━━━━━ SUPPLIED PASSAGE

2.4.2. Generation of Recommended Routes

The KHMM generates routes using the path-finding principle of the Viterbi algorithm [57]. This algorithm identifies the most likely sequence of hidden states through dynamic programming, thereby revealing the path with the highest probability. A key characteristic of the Viterbi algorithm is that it ensures the sub-routes between each node are optimal. The maximum probability of the path between each state node is calculated recursively as a product of probabilities. After determining the path at each step, the optimal route is identified through backtracking.

In our work, the model was provided with a set of observations to identify the observed states. The POI in the KG output formed the first hidden layer, which served as the starting point for the Viterbi algorithm. The first hidden layer then determined the elements of the second layer’s projection points. Identifying the most probable sequence of hidden states was a critical aspect of this process. The second layer calculated the probability of a transition between observed and hidden states for each observed state. This involved identifying the maximum-probability path using the Viterbi algorithm. The path with the highest probability represented the optimal route, and the output node corresponded to the best projection point.

3. Experiments

This section presents experiments conducted to evaluate the effectiveness of the KHMM for personalized route recommendation using real-world datasets. First, we describe the experimental dataset, data preprocessing steps, and parameter configurations. Next, we analyze the results obtained using the KHMM approach. Finally, we compare the performance of the KHMM method with that of traditional methods and provide a detailed analysis of the findings. The experiments were conducted in a controlled environment using Python 3.8, ArcGIS 10.8, and QGIS 3.10.0.

3.1. Experimental Data

This study selected Changsha, Hunan Province, as the study area and obtained spatiotemporal data from crowdsourced sources, including POIs, road networks, OpenStreetMap (OSM), POI popularity indices, and POI attributes. A total of 300 POIs were selected as target sites to ensure the authenticity and validity of the experimental results. These POIs, primarily city tourism sites, were acquired using Baidu Map and OSM, with positional information extracted for road network analysis. To avoid data duplication, the collected POI data were processed to remove redundancies. Large scenic areas, which often contain multiple attractions, were treated as single POI clusters or, in the case of well-known landmarks, as individual POIs. Based on their attributes, the POIs were categorized into 21 themes: Museums/Exhibition Halls, City Parks/Squares, Urban Landmarks, Universities, Zoological and Botanical Gardens, scenic spots, Shopping Centers, Exhibition Centers, Sports Centers, Memorials, Transportation Hub Stations, Churches, Theaters, Technology/Art Galleries, Commercial Plazas, Commercial and Cultural Streets, Temples, Libraries, Historical Sites, Amusement Parks, and Secondary Schools.

━━━━━━━━━━

### THINGS TO DO
A – Extract everything from "2.4.2. Generation of" down to "identified through backtracking." in the passage on route recommendation.
B – Rewrite everything in the records from the line containing "Viewport: 946px width, 800px" down to the end of the records, replacing "search field" with "search box" and changing nothing else. Leave the pictures out.

━━━━━ DATASET ROWS

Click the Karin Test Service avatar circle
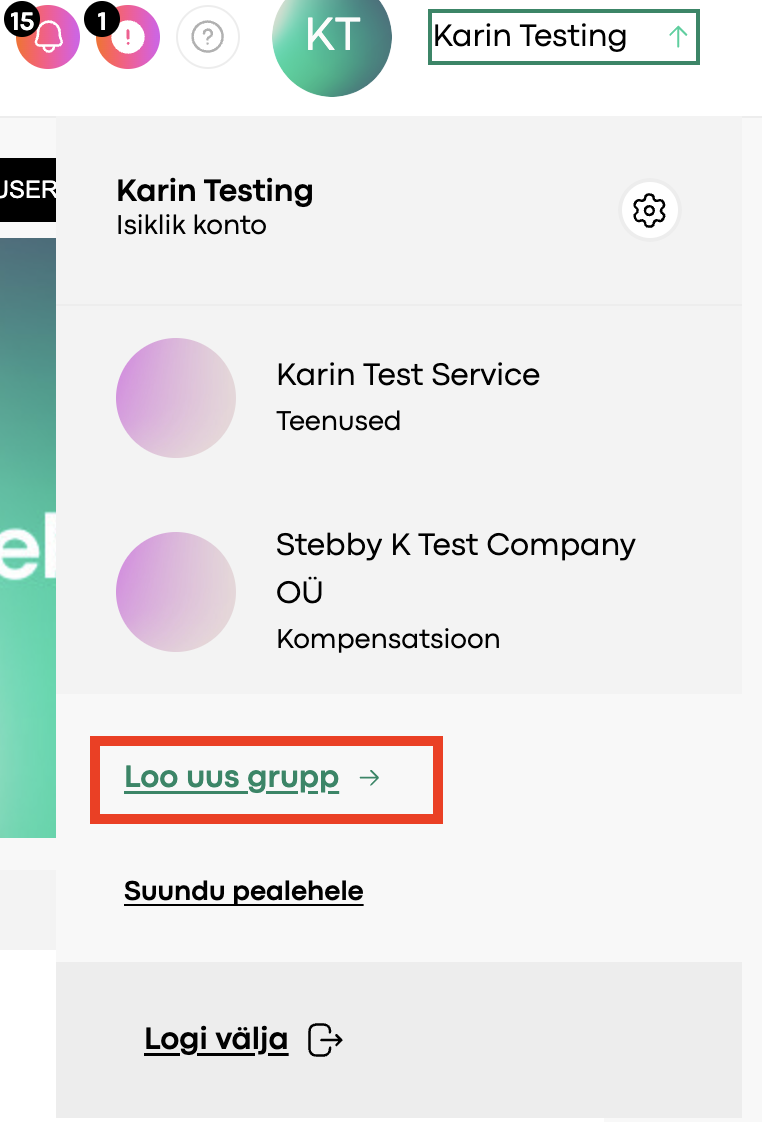762x1122 pixels. [176, 398]
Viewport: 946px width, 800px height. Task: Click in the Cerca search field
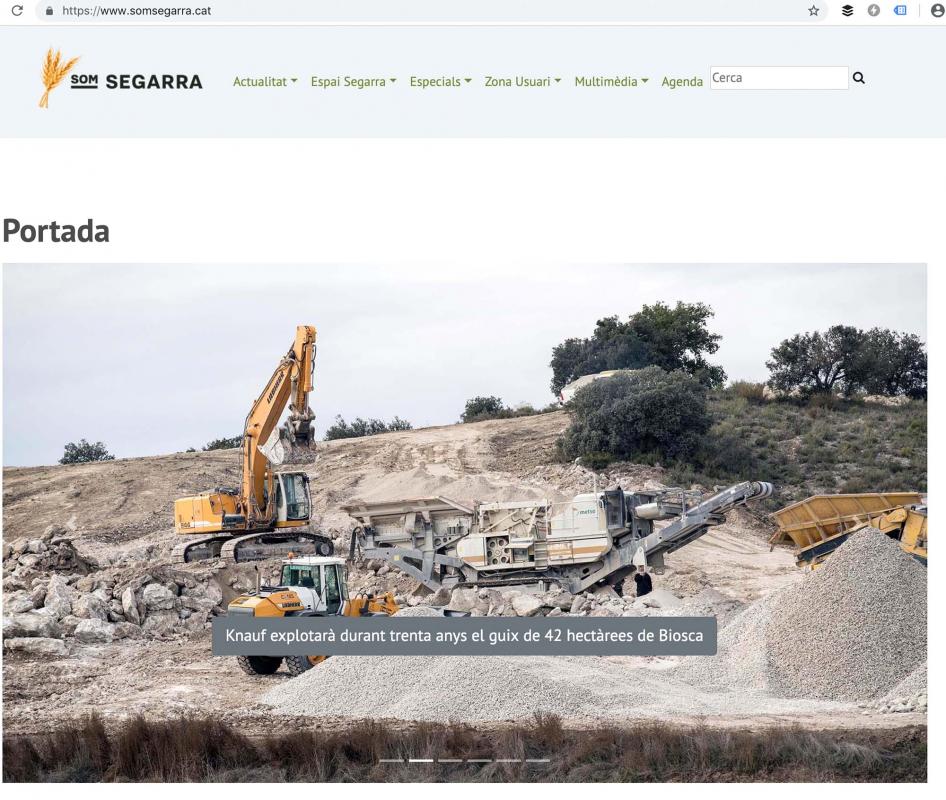[778, 78]
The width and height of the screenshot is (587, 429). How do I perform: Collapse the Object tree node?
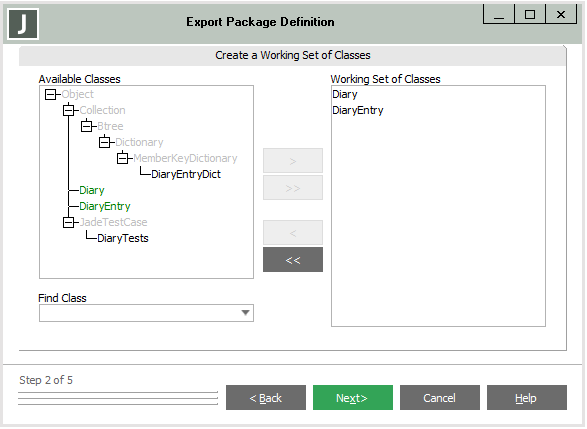[50, 94]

━━━━━━━━━━

### ANSWER LIST
A –
2.4.2. Generation of Recommended Routes

The KHMM generates routes using the path-finding principle of the Viterbi algorithm [57]. This algorithm identifies the most likely sequence of hidden states through dynamic programming, thereby revealing the path with the highest probability. A key characteristic of the Viterbi algorithm is that it ensures the sub-routes between each node are optimal. The maximum probability of the path between each state node is calculated recursively as a product of probabilities. After determining the path at each step, the optimal route is identified through backtracking.

B –
Viewport: 946px width, 800px height. Task: Click in the Cerca search box
[778, 78]
The width and height of the screenshot is (587, 429). How do I perform: Collapse the Object tree node?
[50, 94]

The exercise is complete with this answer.